Questions and postings pertaining to the usage of ImageMagick regardless of the interface. This includes the command-line utilities, as well as the C and C++ APIs. Usage questions are like "How do I use ImageMagick to create drop shadows?".
So I've written a small shell script to batch caption/title a directory of images with a 20px bar on the top and include copyright info in a 20px bar on the bottom. What I'm wondering is if there is a better way to do it, or if my script can be leaner or more efficient. This was my first real attempt at using ImageMagick to work with my files in a batched manner, so I'm quite pleased that I got everything to do what I wanted - but now I want it better. Anyone able to offer suggestions to improve this? Or should I just leave it alone since it already works...
I believe you can put two -annotate commands in the same command line with different -gravity settings and write right on the image. But the text won't auto wrap like caption:, but your example does not show any need for wrapping.
convert inputimage .... -gravity north -annotate +0+0 "some text" -gravity south -annotate +0+0 "some other text" resultimage
Thanks fmw42, that seems to do what I'd like it to - I'll need to work with it a bit more tonight and see if I can get it adjusted some. Initially I'm seeing it create a new image instead of writing on top of the original, which is great for preserving data but undesirable behavior if it works correctly. My original script will write over the top of existing text with a new black box and white text, effectively erasing it - while the version with annotate just writes the white text on top of the current text.

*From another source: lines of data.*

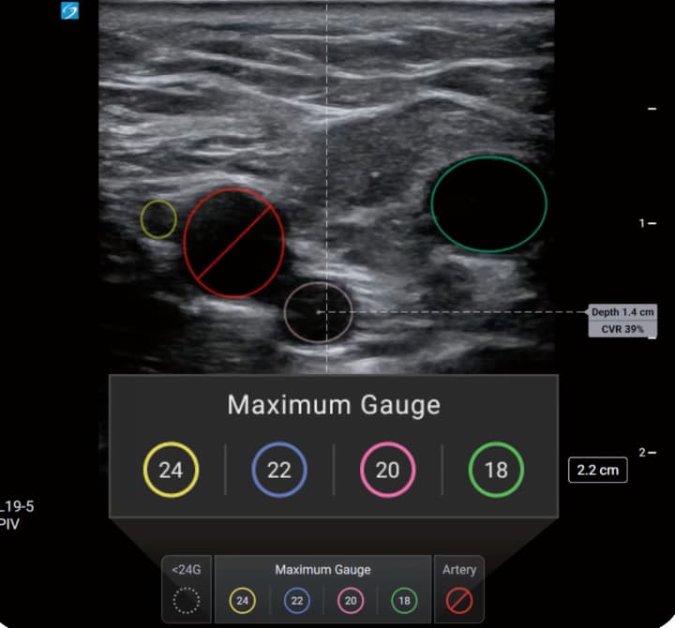Click the dotted <24G circle icon
675x628 pixels.
(x=188, y=601)
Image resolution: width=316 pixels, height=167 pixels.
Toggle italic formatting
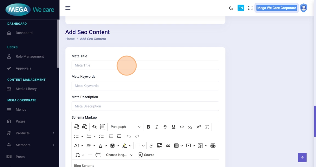[x=157, y=127]
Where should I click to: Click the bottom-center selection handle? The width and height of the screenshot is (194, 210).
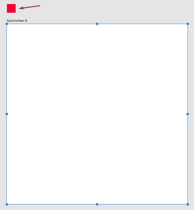97,204
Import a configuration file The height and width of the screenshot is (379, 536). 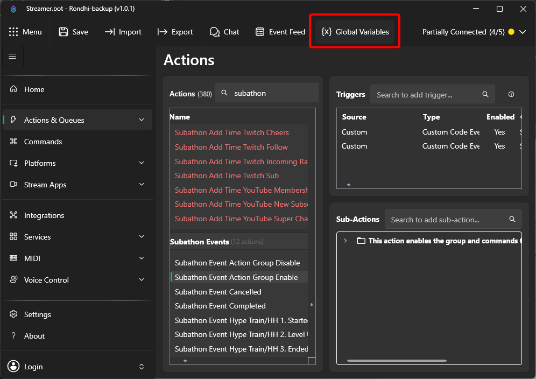pos(123,31)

Reading through the notes on annotate now and trying to see if I can duplicate my previous results - thanks for pointing me at a different way to do this, once I figure it out I can strip a couple lines out of my script ;) and will have learned a bit more too. Much appreciated.
The biggest problem is making sure the overlaid test remains visible.
Also while PNG is a non-lossy format, I still recommend merging multiple into a single command if possible.
Also use the shell link continuation techniques to divide up the operations to make it easier to read, follow and modify. The examples do this in just about every example.